Reports of regional volume differences in the brains of people with mental illness compared to healthy people have appeared in increasing numbers in recent years. Such studies have given plenty of positive results. People with depression have smaller hippocampi. The amygdala is bigger in people with autism. And so on.

Last month, Ioannidis took a comprehensive look at this literature and he argues that it suffers from a fairly serious case of "excess significance bias" - essentially, that scientists are somehow biased towards reporting differences between patients and controls, and are not telling people about the times when there wasn't a difference. This could be because of publication bias, p-value fishing or other scientific sins.

Scientists tend to call a difference between two groups significant if it has a p value of less than 0.05. This means that if there were no real difference, just some random noise, this result would be less than 5% likely to occur.

However, there's many ways you could end up with a low (i.e. good) p value. You would get a significant result, even if the true difference was very small, if you do a big enough study. Even a small difference will be detected if you study enough people. On the other hand, when the true difference is huge, you might only need a small study to get the same p value.

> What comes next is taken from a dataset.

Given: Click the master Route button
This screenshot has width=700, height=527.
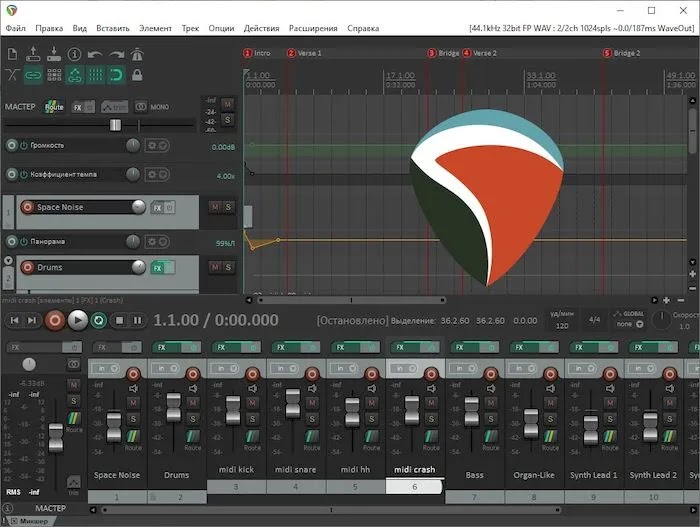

A power calculation is a way of specifying how likely a given study would be to detect a difference of a given size, based on the size of the study. These are usually used ahead of time to work out how big your upcoming study needs to be, assuming you can guess roughly how big the real effect you're interested in is going to be.

Ioannidis turned this on its head and asked: assuming that the true difference in the brain volume is what the average of all the published studies says it is, how many of the published studies were big enough that they ought to have succesfully detected it?

He found 41 seperate meta-analyses for different brain regions in various disorders. These were published in 8 papers - because each paper reported on multiple regions. He only looked at meta-analyses published in the past 4 years, but these analyses will themselves have included older work. This means that this paper is a kind of meta-meta-analysis. He didn't directly consider the raw brain scans at all.

The meta-analyses found many significant volume differences - but in 29 of those 41, there was an excess of significant papers. In other words, the papers were too small to have a good chance to detect the effect that they themselves found - suggesting that something funny was going on. Although, strangely, in 10/41 there were too few, and only in 2 were there the "right" number.

For what it's worth, studies on schizophrenia and on relatives-of-people-with-schizophrenia showed the least evidence of this problem, while autism was terrible, with 4 times as many significant papers as expected by chance. I'm not sure this is worth much, though. We don't know if this tells us more about schizophrenia vs autism, or more about the researchers that study them.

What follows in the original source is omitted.